▶ Problem: Range to reproduce from the entries below: the line with "Instruction: Click the glowing left lantern", the line with "Given: Collapse the", and every line in between. Give them exactly and give nothing else.

▶ Source information:

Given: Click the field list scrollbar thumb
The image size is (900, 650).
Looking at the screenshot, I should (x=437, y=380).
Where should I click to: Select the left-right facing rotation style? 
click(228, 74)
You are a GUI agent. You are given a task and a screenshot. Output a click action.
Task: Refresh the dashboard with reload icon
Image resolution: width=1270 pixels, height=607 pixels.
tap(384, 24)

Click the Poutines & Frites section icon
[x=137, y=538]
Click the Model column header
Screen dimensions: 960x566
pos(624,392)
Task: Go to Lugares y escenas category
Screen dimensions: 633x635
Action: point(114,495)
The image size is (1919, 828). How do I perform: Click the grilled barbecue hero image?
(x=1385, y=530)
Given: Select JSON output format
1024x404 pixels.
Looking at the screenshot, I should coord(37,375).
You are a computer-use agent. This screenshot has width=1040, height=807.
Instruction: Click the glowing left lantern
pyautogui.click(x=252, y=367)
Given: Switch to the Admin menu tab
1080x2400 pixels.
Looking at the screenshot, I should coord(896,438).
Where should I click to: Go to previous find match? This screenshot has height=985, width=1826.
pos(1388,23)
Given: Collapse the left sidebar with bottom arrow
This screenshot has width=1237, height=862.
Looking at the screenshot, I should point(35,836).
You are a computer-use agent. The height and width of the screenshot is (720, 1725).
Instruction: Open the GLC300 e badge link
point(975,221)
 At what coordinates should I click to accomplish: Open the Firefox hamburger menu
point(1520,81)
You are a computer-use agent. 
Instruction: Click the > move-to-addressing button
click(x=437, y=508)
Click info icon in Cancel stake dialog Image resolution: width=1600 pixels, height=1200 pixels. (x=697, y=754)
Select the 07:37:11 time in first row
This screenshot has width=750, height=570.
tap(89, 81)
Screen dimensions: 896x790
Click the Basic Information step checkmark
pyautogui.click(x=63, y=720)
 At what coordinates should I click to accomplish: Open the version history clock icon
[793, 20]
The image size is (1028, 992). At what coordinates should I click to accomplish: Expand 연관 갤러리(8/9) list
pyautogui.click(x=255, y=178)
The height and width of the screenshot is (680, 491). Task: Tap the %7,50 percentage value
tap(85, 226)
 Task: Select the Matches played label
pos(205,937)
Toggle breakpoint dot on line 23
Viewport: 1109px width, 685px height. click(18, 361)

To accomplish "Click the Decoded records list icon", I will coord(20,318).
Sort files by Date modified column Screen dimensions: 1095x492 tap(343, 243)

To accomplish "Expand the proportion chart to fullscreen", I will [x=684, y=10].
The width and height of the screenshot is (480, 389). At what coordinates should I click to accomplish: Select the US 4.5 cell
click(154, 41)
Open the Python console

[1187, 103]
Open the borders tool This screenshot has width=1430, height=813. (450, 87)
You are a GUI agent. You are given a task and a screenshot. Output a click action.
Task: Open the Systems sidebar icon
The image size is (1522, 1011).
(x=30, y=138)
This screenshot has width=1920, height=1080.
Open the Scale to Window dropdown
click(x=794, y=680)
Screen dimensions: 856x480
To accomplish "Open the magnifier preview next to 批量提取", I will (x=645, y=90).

▶ Result below:
Instruction: Click the glowing left lantern
pyautogui.click(x=252, y=367)
Given: Switch to the Admin menu tab
1080x2400 pixels.
Looking at the screenshot, I should coord(896,438).
Where should I click to: Go to previous find match? This screenshot has height=985, width=1826.
pos(1388,23)
Given: Collapse the left sidebar with bottom arrow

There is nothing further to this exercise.